My dog died about 7 months ago. He was my life and my everything. I am only 21 years old and my dog was 18 yeaers old and 4 months when he passed away. I was adopted at 2 and shortly after we got the dog, so you can see my attatchment to him. I would have given my life for his in a instant, i cared for him so much and still do.
I know my dog had an amazing long and healthy life, concidering his breed being very big was only suppossed to live to a max of 10 and he was over 18, and still going on walks etc. Yet i couldnt even get out of bed for months so my doctor put me on zoloft for depression. Life seems a bit easier but with my crazy family, I cant seem to get better, and i dont have the money to move out on my own yet.
My dads a cop, mother hates me and is a control freak etc, and i have a 18 year old autistic and very violent brother.
House is a mess and everyone blames me when none of it is mine, dunno what to do as i dont have the strength to do many things at all. I have a loving boyfriend, but he works all the time and is in school. All my friends live away and are either pregnant or ahve kids.

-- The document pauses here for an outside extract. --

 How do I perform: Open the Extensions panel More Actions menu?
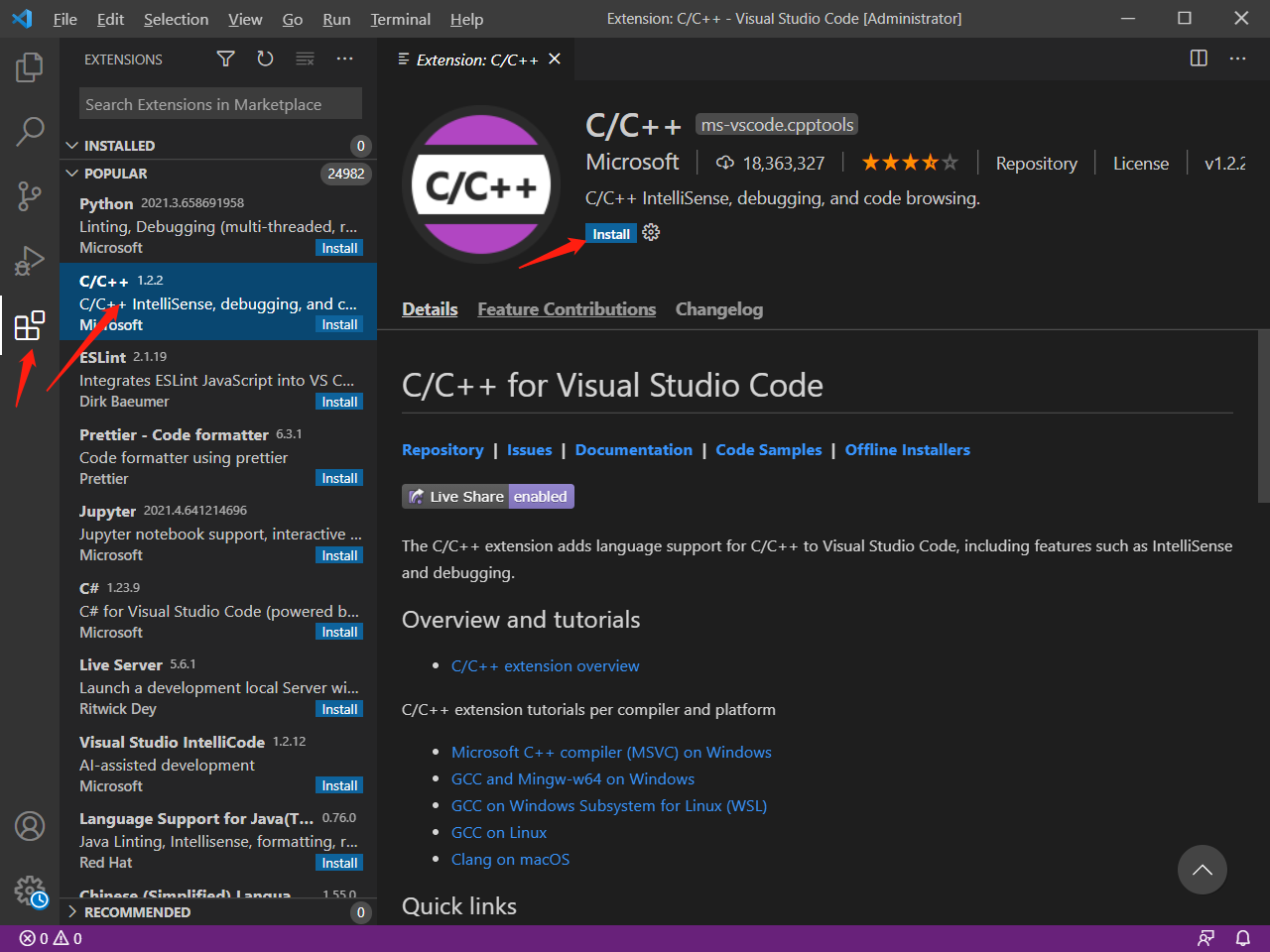tap(344, 59)
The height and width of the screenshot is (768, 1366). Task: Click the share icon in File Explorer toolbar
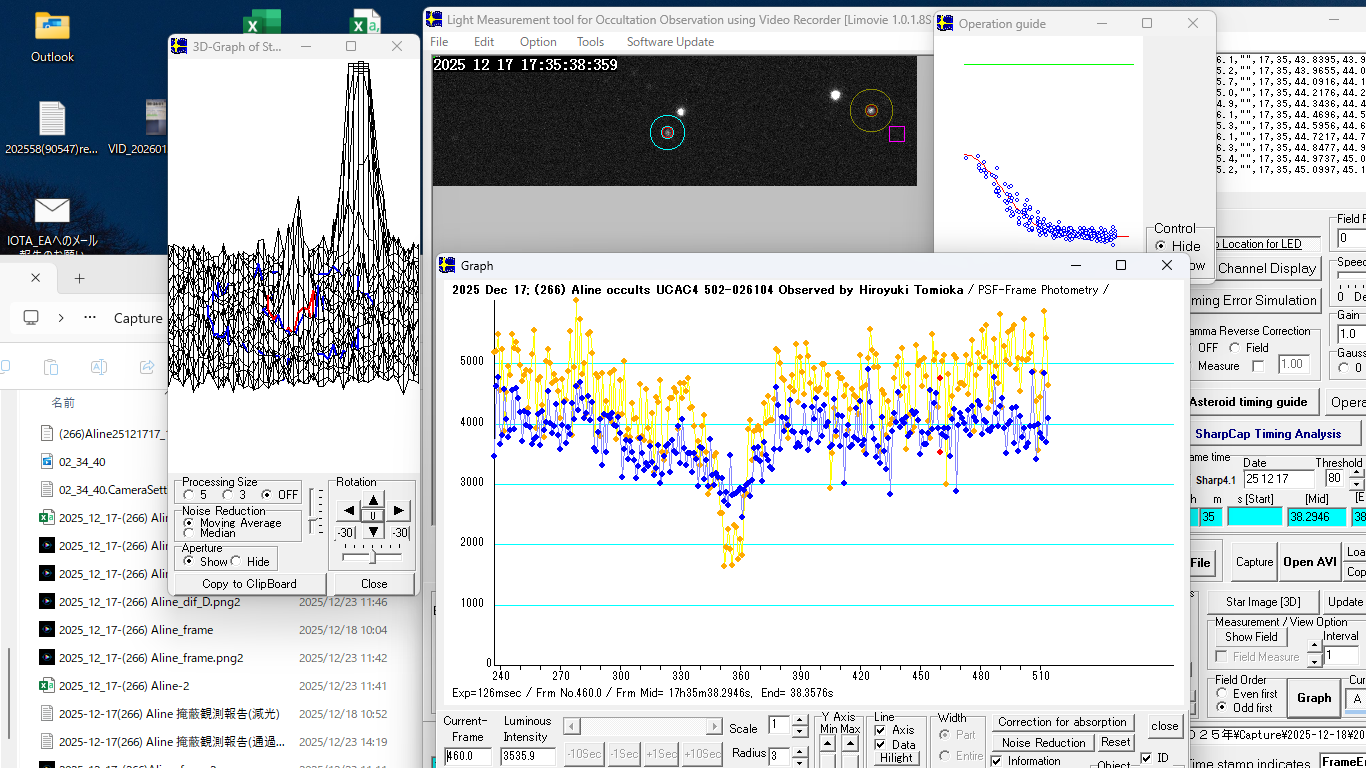pos(147,367)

Need a friend :( please help.
My first suggestion to you would be to go for counselling.
Family services in Whitby -
Address is :605 Rossland Rd E., (Garden St and Rossland Rd Intersection)
My second suggestion is that the whole family goes for counselling.
Their services include:
Intake, assessment, counselling, referral, groups * short term individual, couple, family and group counselling * job stress, workplace violence, conflict * addiction, substance abuse, anger, anxiety, depression * personal stress, budgeting, self-esteem * conflict resolution, extended family, separation/divorce * communication, abuse/violence, bereavement * child-care, parenting, school problems * balancing work and family life, caring for elderly parents etc.
Your life will get better, but you need some guidance and support at this time, as by yourself, I get the feeling that you are too fragile and vulnerable
to take this on your own successfully.
I don't think your mom really hates you-she might dislike things you're doing or not doing perhaps and your brother,as far as him being violent is something that should be brought up with your parents to ensure your safety. If this does not happen, you can always discuss it at family services
and you will be given proper guidance as of what should be done.
Being sympathetic and understanding of your brother's condition is also important. You know that he cannot control his condition.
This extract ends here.